Premettendo che sono un neoiscritto al forum da sempre schierato a sinistra (intesa come ala progressista, non tanto del parlamento e della politica attuale, quanto di un pensiero politico-culturale che vuole guardare avanti, senza rifarsi a dottrine antiquate ed anacronistche) e che do per scontata l'acquisizione storica di tutti i diritti di stampo liberale (l'uguaglianza in primis -che sia razziale, di sesso, di ceto etc.-), ammetto di essermi molto avvicinato ai movimenti che vengono definiti di "sinistra nazionale".
Cogliendo informazioni da vari siti e forum politici, ho tuttavia notato quanto essi siano distanti tra loro (ad esempio -senza fare nomi- : certi criticano l'aspetto squadrista e autoritario di alcuni di questi movimenti; altri accusano gli schieramenti più "moderati" di ulteriore settarismo o addirittura di eresia, di tradimento...).
Al di là di queste reciproche accuse, che secondo me altro non fanno che separare secondo il vecchio concetto del divide et impera le frange extraparlamentari in questione -a mio modo di vedere essenziali per una rinascita del sistema politico- non ho potuto fare a meno di notare che tutti questi movimenti di liberazione nazionale detengono un comune denominatore, fatto di valori e finalità da perseguire tutt'altro che dissimili!

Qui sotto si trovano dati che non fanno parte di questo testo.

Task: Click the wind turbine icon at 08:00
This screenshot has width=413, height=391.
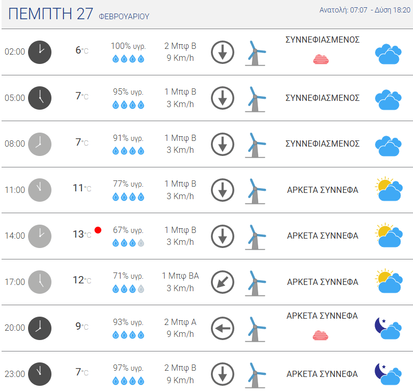Action: (x=255, y=145)
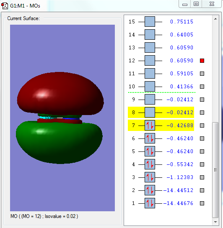Click energy label -0.55342 for orbital 4
The width and height of the screenshot is (223, 228).
(180, 164)
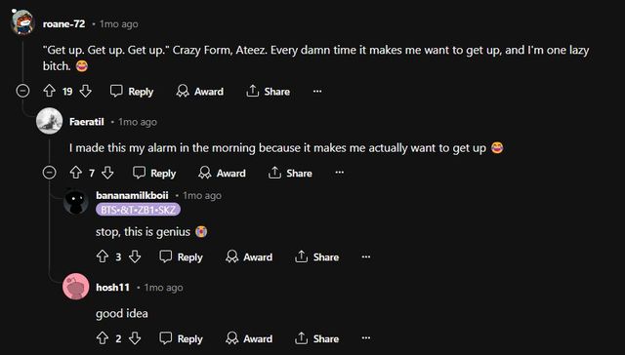
Task: Open more options on roane-72's comment
Action: [317, 91]
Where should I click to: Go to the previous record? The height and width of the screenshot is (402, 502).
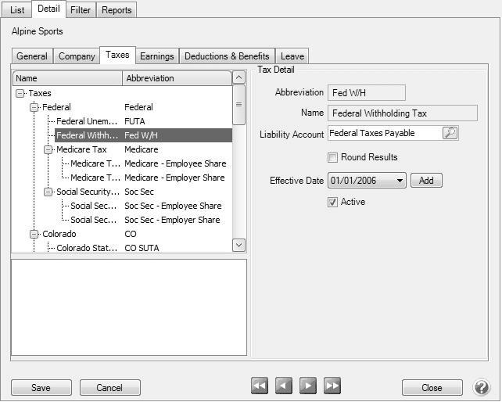click(x=284, y=386)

Molti sono gli aspetti che li accomunano:
- la lotta al capitalismo e l'appoggio ai paesi che vi si oppongono (es. Russia, Iran, Venezuela, Autorità Palestinese)
- l'antiamericanismo e l'antisionismo (da non confondere assolutamente con l'antisemitismo -anche i palestinesi sono semiti-)
- la democrazia diretta (molto spesso intesa come con il concetto di "organicità" -vista come forma democratica che potrebbe maggiormente rispecchiare la volontà popolare rispetto al sistema di rappresentanza attuale-)
- la lotta al signoraggio e il bisogno di un'economia equa e solidale tra le classi lavoratrici
- l'eguaglianza sostanziale come impegno diretto dello stato per la tutela dell'interesse generale
- la laicità dello stato
- la sovranità monetaria e l'economia poundiana
- la rappresentanza delle categorie produttive in politica e il sostegno alle forze sindacali e ad un sistema neocorporativista (non necessariamente di carattere fascista!)
etc.
Io dunque mi chiedo, perché questi movimenti antagonisti al sistema politico attuale non provano in qualche modo ad uniformarsi, prendendo in considerazione tutti gli aspetti comuni senza litigare tra loro? (non parlo di cartelli o coalizioni politiche, bensì di ribellione di massa)
Credo che l'unione possa ancora fare la forza e che ci sia bisogno di unirsi per combattere un sistema a noi tutti scomodo, senza dover sperare in una vittoria delle Termopili.
"La politica è una faccenda troppo seria per essere lasciata ai politici."